FG’s savings bond records N13.5bn investment since inception – DMO


The Debt Management Office (DMO) on Tuesday said the Federal Government’s savings bonds recorded N13.5 billion worth of investment since inception in March, 2017.

Mr Monday Usiade, Head, Market Development, DMO, stated this at the Retail Bond Workshop organised by DMO in partnership with the Nigerian Stock Exchange (NSE) and Stanbic IBTC Stockbrokers Limited in Lagos.

A breakdown of the data indicated that N2.07 billion, N2.69 billion, N1.55 billion and N891 million worth of investments were recorded in the first, second, third and fourth quarters of 2017, respectively.

Similarly, N583 million was recorded in Q1, N740 million in Q2, N1.21 billion in Q3 and N1.02 billion in Q4 of 2018, respectively.

Usiade said a breakdown of the transactions showed that 432 corporate investors invested a total of N1.75 billion, while 15,822 individuals accounted for N11.75 billion, bringing the total investment to N13.5 billion.

Usiade, represented by Ms Bose Olafisoye from DMO Market Development, said individual investors accounted for 87.06 per cent of the total investment.

He said 87.06 per cent was still below expectation, noting that DMO would embrace strategies aimed at attracting more investors to increase the figure.

Usiade noted that 77 per cent of the individual investors were from the South-West.

He added that further breakdown of the geographical distribution of investors showed that eight per cent of investors were from the Federal Capital Territory and South-South, respectively.

According to him, four per cent of the investors came from South-East and outside the country, and three per cent from North-East and North Central.

Usiade added that Jigawa and Yobe states recorded zero subscriptions, while Lagos, FCT, Oyo and Ogun contributed 75.54 per cent of the total investment.

“Eleven Distribution Agents (DAs) have not remitted any amount to the DMO from inception.

“Such DAs that are yet to submit subscriptions in all the auctions as well as other DAs with marginal returns till the end of the year may be de-registered.

“Given the analysis of the performance of the DAs, there is need for them to improve on their performance in order to meet stated objectives,” he said,

Usiade said though modest progress had been made, the FGN savings bonds were far from achieving the stated objectives.

Also speaking, Mr Oscar Onyema, NSE’s Chief Executive Officer, said the partnership of NSE with the DMO towards creating investment opportunities for retail investors in the debt market dated to the launch of NSE’s Retail Bond Market in 2012.

“With the launch of the NSE Retail Bond Market, the exchange sought to promote financial inclusion, while stimulating retail investor participation in the Nigerian debt market,” Onyema said.

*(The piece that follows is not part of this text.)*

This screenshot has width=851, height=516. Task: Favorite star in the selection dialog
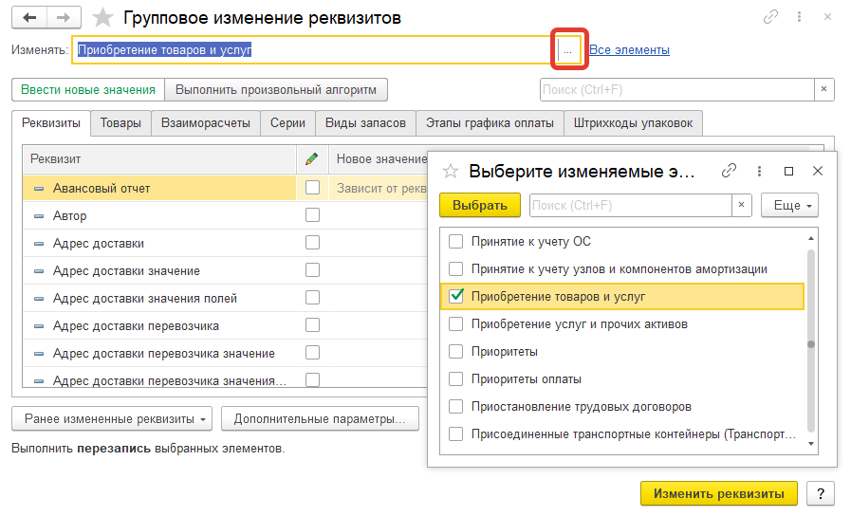coord(451,172)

He explained that prior to that time, investing in listed debt instruments had been dominated by institutional investors trading in wholesale denominations.

Onyema said in March 2017, the exchange in collaboration with the DMO, launched the FGN Savings Bond having recognised the opportunity presented by the Nigerian demographic to diversify government’s funding sources and enhance national savings culture.

“Since its debut issuance of NGN2.067bn, retail investors from across the six geo-political zones and the diaspora have invested in the FGN Savings Bonds with the DMO raising over ₦13 billion from 2-year and 3-year bond maturities as at July 2019.

“Despite these teeming efforts, only about three per cent of Nigeria’s adult population currently participate in the Nigerian capital market.

“This is an indication that there is need for increased collaborative efforts in promoting higher levels of financial inclusion in Nigeria.

“In achieving our strategic vision to become the preferred Exchange hub in Africa, we will continue to pursue initiatives that seeks to increase domestic participation in capital market through increased access to investment solutions,” Onyema added. (NAN)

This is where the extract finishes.